Должен признаться, что самым важным приобретением, которое я намеревался совершить и которого жаждала моя душа, был подарок не сестре и не маме, а самому себе. Это были три сборника альманаха «Ха-ткуфа» («Эпоха») под редакцией Давида Фришмана, издательство «Штибель», Москва, 1918.
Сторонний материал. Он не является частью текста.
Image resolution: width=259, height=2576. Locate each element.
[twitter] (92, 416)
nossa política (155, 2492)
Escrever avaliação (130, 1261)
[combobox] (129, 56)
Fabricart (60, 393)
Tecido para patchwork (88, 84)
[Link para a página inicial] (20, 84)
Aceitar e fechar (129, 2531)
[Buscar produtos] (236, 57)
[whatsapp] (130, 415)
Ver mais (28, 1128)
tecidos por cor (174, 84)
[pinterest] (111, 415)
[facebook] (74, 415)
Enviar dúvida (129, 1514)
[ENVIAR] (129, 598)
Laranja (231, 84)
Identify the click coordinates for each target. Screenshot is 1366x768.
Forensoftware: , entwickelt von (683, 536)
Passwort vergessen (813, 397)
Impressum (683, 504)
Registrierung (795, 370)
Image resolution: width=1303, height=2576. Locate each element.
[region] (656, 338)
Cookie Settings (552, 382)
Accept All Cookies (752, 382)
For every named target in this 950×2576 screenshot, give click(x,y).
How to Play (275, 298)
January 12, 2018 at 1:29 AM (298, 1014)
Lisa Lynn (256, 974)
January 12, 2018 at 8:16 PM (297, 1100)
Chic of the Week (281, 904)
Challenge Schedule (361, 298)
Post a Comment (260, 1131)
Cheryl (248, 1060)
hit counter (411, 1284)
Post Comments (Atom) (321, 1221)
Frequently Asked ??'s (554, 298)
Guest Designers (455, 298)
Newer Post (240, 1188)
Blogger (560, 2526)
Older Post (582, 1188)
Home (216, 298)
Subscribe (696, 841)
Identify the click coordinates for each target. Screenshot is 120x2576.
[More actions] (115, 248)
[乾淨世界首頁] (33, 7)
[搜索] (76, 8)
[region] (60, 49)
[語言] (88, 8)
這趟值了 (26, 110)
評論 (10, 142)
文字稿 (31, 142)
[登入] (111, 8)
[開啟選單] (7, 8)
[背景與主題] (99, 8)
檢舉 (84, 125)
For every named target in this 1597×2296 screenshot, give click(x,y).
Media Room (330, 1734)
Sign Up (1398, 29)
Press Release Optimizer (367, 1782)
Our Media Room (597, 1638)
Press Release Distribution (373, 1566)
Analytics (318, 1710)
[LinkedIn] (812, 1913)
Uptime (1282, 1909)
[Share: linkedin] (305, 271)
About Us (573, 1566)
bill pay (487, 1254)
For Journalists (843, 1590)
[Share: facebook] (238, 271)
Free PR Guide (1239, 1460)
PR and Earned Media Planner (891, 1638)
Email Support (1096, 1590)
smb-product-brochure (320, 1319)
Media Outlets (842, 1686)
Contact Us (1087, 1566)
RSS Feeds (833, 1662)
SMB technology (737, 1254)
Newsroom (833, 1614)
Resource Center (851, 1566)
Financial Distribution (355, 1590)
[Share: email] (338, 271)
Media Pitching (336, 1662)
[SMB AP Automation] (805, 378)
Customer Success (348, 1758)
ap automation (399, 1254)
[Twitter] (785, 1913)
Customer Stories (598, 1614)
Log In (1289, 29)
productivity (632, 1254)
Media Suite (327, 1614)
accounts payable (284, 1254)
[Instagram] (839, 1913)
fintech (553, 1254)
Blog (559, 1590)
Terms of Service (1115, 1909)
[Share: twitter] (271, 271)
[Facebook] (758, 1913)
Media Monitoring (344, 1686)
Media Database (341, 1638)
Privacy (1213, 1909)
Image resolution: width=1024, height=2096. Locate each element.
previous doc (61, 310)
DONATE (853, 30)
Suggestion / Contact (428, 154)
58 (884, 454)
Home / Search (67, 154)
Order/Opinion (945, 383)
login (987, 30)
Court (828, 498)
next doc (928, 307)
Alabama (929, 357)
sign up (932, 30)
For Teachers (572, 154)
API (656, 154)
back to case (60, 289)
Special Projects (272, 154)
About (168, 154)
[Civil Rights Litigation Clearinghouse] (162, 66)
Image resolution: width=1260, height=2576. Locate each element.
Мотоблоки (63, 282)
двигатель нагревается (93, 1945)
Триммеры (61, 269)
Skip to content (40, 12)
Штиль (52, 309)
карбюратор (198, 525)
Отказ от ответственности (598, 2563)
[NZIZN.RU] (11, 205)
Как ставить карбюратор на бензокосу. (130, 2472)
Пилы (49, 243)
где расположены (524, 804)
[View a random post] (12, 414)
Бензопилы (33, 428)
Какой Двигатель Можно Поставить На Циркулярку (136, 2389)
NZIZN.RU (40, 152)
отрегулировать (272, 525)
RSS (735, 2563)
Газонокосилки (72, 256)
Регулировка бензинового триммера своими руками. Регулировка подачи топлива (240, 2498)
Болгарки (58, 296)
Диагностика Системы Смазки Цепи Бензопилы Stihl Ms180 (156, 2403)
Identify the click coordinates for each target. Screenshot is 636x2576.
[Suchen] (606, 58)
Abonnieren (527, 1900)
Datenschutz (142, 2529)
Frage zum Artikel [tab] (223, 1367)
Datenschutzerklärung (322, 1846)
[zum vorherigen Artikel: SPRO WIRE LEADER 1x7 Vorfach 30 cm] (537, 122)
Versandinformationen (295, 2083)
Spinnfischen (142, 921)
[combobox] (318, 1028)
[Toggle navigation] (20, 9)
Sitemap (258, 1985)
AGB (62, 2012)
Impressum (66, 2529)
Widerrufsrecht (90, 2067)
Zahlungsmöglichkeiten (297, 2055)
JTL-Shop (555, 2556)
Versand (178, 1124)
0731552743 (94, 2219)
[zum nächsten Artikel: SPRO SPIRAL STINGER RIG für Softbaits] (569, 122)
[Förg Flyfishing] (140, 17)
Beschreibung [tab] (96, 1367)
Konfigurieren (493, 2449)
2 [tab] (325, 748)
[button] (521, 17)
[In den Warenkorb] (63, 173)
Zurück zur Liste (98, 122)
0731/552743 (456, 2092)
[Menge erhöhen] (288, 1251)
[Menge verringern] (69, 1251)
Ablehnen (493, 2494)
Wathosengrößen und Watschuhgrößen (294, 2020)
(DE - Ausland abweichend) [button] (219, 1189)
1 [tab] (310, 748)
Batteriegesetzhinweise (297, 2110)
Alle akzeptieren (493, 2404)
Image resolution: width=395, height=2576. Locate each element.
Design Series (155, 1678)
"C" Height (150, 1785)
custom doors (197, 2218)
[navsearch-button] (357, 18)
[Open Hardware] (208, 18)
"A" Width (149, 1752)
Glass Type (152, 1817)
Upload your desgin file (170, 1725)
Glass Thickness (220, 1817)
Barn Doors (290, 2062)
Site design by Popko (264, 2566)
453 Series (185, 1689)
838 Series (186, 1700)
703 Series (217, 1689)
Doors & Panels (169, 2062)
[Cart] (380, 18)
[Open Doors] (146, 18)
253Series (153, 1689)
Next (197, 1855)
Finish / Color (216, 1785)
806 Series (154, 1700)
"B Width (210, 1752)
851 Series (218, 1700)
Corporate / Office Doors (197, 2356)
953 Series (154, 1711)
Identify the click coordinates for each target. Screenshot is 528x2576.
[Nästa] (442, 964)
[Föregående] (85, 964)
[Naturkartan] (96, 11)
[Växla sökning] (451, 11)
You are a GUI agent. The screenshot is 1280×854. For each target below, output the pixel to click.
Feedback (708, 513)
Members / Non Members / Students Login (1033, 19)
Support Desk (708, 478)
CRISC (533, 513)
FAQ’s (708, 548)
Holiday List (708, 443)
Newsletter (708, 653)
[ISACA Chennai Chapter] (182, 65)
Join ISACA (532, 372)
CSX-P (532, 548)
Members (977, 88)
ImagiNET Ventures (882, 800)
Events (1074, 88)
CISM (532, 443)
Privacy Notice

О существовании этого альманаха я узнал не так давно. Полгода назад меня пригласили на бар-мицву одного из моих одноклассников. Виновник торжества принадлежал к полностью ассимилированной семье, которая не желала знать ни Торы, ни тфилинов. Но дед мальчика втайне от родителей готовил его к знаменательной дате и в положенный день пригласил товарищей внука к себе домой. Таким образом, наш одноклассник, достигший возраста исполнения заповедей, получил возможность пропеть отрывок из Хафтары[19] хотя бы перед нашим скромным обществом. Он был наделен приятным голосом и музыкальным слухом и произносил текст совсем неплохо, хотя и не понимал ни слова из того, что читал, и часто сомневался в ударениях и интонациях. Его бабушка угостила нас чаем с шоколадным тортом, а дед, яркий представитель поколения просветителей и вольнодумцев, решительно рвавших в свое время с традициями предков, но в ранней юности, еще не успев окончательно освободиться от гнета родителей, вынужденный изучать, причем весьма усердно, постылое наследие еврейских мудрецов и раввинов в ешиве одного из многочисленных еврейских городков на западной границе Российской империи, дед, не помышлявший, разумеется, в те дни, что процесс приобщения к европейской культуре и мировой цивилизации в конечном счете выбросит его за восточные пределы этой империи, этот самый дед произнес перед нами пылкую и взволнованную речь на чистейшем русском языке — только гортанное «р» выдавало происхождение оратора — и обрушил громы и молнии на головы тех легкомысленных и безответственных представителей молодого поколения, которые, движимые идеями ассимиляции, посылают своих сыновей и дочерей сеять в чужих полях и пасти на чужих лугах, отрекаясь при этом от своего великого прошлого и пренебрегая культурой своего древнего народа. Поскольку я единственный из всех собравшихся умел читать и писать на иврите, старик пригласил меня в свой кабинет («Ты знаешь, как на иврите „кабинет“? Нет? Хадар-ха-маскит») и, подойдя к одной из полок, тянувшихся вдоль стен, указал на три фолианта в прекрасных коричневых переплетах.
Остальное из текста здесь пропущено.